DMR-mRNA gene product information

Since I didn’t get much information from my previous gene enrichment, I thought I would start describing the function of coding regions with DMRs in them. When I looked at the DMR-mRNA overlap file, I saw that there was gene product information buried in the last column:

ID=rna48;Parent=gene35;Dbxref=GeneID:111114201,Genbank:XM_022452489.1;Name=XM_022452489.1;Note=The sequence of the model RefSeq transcript was modified relative to this genomic sequence to represent the inferred CDS: inserted 2 bases in 2 codons;exception=unclassified transcription discrepancy;gbkey=mRNA;gene=LOC111114201;model_evidence=Supporting evidence includes similarity to: 4 Proteins%2C and 99%25 coverage of the annotated genomic feature by RNAseq alignments%2C including 9 samples with support for all annotated introns;product=vacuolar protein sorting-associated protein 13B-like;transcript_id=XM_022452489.1

My first step was to isolate the product= information from this column. The easiest thing to do would be to use awk to separate the text into multiple columns based on a ; delimiter. However, there are different numbers of ; in each line, so the product informaiton would not consistently be in the same column throughout the document. I wanted to separate out all product information, either by creating a custom delimiter or extracting all information after product=. I figured there’d be an elegant way to do this with bash, so I posted this issue. Unfortunately Sam couldn’t help me with a solution! I took the easy way out and used Excel.

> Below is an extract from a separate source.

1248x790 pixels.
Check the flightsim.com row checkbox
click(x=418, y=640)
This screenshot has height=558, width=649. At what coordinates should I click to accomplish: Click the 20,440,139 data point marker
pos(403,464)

I created a duplicate column, replaced product= with >, then used > as a delimiter to separate product information from the rest of the column. I then used ; as a delimiter with the column I just generated to separate the product information from the transcript ID. Finally, I deleted columns without product information that I generated throughout this process. My final document, found here, looks like this:

screen shot 2019-02-25 at 4 14 47 pm

I know you can use sed for a find-and-replace to do something similar in bash, but I couldn’t get that to work:

screen shot 2019-02-25 at 4 02 13 pm

Now that I had the product information isolated, I wanted to create a new document with summary information (gene product, percent methylation difference, number of transcript variants the DMR was found in). I figured this summary document would be a good starting place when I start writing. The summary document can be found here. DMRs were found in interesting genes, including calcium uptake (could help with calcification), cilia and flagella associated protein (sperm motility, cellular structure), cytochrome P450 (oxidative stress protein), tubulin-specific chaperones (motility-related), telomere-associated protein (could be related to cell replication and apoptosis), sperm-tail PG-rich repeat-containing protein (no idea what this does but my guess is that it’s sperm-related), and zygotic DNA replication. There were also 37 uncharacterized gene products.

Going forward

Repeat this process with DMR-exon, DMR-intron, and DMR-TE overlaps
Visualize gene product information
Relate this information to gene enrichment

Written on February 26, 2019